Eurex said its controls "functioned correctly at all levels, also in this case", while Socgen admitted it had been warned by the Deutsche Boerse subsidiary more than once. "There were false trades picked up but he [Kerviel] explained them away, justified them, or fabricated covers."
An enraged Colette Neuville, head of Adam, a minority shareholders' lobby, disclosed she had asked the AMF, the French financial services authority, for a formal inquiry into alleged insider trading by a director and/or others at the bank. She also wants the AMF to investigate whether the bank deliberately misled investors over its sub-prime losses in November when it put them at €230m, only to announce a €2.05bn hit two months later. She told the Guardian. "There are strong possibilities that the information given to shareholders was incorrect - misleading."
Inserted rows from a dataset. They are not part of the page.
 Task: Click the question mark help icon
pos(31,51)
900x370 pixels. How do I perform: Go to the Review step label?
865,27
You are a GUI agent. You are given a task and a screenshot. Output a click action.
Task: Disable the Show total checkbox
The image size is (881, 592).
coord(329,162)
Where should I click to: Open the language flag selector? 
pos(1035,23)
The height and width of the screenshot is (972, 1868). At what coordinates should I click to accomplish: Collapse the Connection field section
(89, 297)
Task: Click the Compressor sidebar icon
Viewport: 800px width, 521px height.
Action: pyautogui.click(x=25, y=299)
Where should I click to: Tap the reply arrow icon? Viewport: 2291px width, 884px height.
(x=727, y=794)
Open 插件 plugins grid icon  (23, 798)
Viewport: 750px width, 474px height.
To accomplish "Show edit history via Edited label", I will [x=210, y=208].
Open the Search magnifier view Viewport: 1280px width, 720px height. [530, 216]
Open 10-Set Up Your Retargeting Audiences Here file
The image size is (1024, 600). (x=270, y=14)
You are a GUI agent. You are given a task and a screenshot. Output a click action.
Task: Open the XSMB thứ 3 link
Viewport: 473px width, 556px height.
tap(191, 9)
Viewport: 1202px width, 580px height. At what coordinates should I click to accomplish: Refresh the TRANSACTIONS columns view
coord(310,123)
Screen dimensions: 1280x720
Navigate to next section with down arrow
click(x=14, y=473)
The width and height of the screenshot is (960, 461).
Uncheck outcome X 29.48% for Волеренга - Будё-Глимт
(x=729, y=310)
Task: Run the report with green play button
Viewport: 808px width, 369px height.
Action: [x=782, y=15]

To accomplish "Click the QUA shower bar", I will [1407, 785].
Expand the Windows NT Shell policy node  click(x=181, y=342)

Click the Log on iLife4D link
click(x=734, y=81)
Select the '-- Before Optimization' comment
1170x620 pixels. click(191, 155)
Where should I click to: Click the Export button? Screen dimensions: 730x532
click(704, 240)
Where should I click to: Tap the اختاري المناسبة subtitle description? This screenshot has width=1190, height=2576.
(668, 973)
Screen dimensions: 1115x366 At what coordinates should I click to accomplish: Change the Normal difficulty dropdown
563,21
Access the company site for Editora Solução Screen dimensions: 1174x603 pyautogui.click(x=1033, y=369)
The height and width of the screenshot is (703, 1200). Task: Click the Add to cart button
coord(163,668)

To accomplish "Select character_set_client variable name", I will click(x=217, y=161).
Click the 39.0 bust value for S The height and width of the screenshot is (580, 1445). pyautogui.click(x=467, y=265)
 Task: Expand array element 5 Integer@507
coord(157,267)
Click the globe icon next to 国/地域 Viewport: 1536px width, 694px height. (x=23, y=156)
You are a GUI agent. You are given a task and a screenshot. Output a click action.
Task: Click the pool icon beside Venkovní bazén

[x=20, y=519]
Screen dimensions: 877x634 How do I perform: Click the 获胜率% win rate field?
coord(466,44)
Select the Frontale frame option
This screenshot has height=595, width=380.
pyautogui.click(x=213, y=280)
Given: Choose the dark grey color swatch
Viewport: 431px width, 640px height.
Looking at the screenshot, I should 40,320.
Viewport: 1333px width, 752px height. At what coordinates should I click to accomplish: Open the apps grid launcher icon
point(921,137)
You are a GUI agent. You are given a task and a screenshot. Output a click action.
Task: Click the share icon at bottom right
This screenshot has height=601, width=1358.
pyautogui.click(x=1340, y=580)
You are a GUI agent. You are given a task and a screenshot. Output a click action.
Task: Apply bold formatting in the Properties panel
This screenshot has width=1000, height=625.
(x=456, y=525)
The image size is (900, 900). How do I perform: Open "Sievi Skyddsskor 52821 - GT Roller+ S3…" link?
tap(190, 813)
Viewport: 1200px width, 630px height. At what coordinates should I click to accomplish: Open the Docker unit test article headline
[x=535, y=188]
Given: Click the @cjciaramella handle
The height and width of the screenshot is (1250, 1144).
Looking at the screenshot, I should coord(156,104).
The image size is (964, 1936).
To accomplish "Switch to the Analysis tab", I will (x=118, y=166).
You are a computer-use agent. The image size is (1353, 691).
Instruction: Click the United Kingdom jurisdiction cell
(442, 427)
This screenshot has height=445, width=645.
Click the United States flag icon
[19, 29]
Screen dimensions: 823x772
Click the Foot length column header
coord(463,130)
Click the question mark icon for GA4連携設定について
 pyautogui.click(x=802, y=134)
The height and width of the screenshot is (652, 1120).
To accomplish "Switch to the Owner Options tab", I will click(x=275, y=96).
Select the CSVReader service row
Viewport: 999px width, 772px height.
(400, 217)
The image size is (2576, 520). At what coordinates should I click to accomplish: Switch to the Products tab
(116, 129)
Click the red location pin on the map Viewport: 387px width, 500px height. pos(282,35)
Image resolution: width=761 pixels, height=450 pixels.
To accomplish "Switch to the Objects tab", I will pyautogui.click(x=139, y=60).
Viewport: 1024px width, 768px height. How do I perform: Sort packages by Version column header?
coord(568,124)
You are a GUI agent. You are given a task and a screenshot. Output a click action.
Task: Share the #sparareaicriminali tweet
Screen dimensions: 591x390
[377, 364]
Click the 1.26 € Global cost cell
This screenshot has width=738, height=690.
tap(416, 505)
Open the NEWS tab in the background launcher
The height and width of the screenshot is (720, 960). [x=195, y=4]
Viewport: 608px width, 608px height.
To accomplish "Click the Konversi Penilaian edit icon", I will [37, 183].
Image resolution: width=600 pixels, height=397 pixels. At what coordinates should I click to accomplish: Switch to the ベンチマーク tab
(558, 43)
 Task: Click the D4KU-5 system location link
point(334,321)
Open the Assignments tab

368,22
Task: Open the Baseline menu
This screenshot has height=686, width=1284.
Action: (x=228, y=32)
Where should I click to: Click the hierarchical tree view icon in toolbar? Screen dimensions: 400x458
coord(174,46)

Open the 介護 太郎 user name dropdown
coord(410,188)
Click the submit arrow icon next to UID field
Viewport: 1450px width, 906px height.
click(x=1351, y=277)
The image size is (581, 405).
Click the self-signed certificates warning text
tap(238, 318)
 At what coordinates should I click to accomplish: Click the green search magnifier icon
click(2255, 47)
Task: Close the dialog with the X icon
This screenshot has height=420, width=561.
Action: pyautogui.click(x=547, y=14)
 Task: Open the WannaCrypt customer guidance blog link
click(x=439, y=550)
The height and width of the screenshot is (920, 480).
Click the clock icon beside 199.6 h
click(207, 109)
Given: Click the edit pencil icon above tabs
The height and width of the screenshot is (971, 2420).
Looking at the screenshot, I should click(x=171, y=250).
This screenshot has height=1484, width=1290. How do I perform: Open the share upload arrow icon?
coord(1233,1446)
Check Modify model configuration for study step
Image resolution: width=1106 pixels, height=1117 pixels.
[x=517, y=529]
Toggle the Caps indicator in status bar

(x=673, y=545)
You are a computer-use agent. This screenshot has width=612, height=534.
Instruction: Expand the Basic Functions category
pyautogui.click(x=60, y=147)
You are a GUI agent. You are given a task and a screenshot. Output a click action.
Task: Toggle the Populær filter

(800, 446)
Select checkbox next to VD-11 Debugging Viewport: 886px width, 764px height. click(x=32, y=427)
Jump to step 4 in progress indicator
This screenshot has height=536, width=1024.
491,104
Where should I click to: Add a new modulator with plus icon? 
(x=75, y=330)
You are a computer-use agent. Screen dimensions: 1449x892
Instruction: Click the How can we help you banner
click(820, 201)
The lawyer, Frederik-Karel Canoy, said he had begun legal action against SocGen over how it unwound billions of euros in allegedly fraudulent share deals last week. The bank said on Sunday it unwound Kerviel's positions, €50bn, "in particularly unfavourable market conditions" between Monday and Wednesday last week after discovering them on January 18.
Canoy, a thorn in the flesh of French companies, told Reuters the bank should have told markets about its pending losses before its huge three-day selling spree.
SocGen says it unwound these positions in a controlled manner and within a volume limited to less than 10% to "respect the integrity of markets". It won support from Bank of France governor Christian Noyer: "The way Société Générale has handled its affairs to unwind positions in a very short space of time, and without moving the markets, contrary to what has been said, because they remained within normal trading limits ... was very professional."
Canoy also filed a complaint about the sale of 1m shares by SocGen director Robert Day on January 9 and 10, disclosed in AMF filings, shares worth €85.7m in his own name, and €8.63m and €959,066 from two foundations "linked" to him.
The bank said the sale had come "well before" it knew of any fraud, while sources, dismissing Canoy's move as a stunt, insisted that only a few senior officials, excluding Day, could have known of pending losses when he sold his shares.
But Neuville, in a letter to the AMF, insisted that share sales had taken place just before Socgen shares started to slide on January 14 - or four days before Kerviel's fictitious and fraudulent dealings were first detected inside the bank on January 18. "There are people who had access to information that was not publicly known; there's a suspicion of insider trading, and there must be a formal inquiry."
Kerviel has admitted hiding his activities but accused colleagues of trading beyond their limits, Marin said earlier.
Prosecutors had sought charges against Kerviel for offences of forgery and fraud, with a sentence of up to seven years.
Marin said the 31-year-old, who gave himself up on Saturday, had told investigators that his and other irregular deals had taken place since the end of 2005, a dagger at the heart of Socgen's defence that he was a one-off fraudster of genius.
Marin said the investigation had shown Kerviel did indeed act alone - to prove himself a star trader and earn a bonus of €300,000, rather than to harm the bank.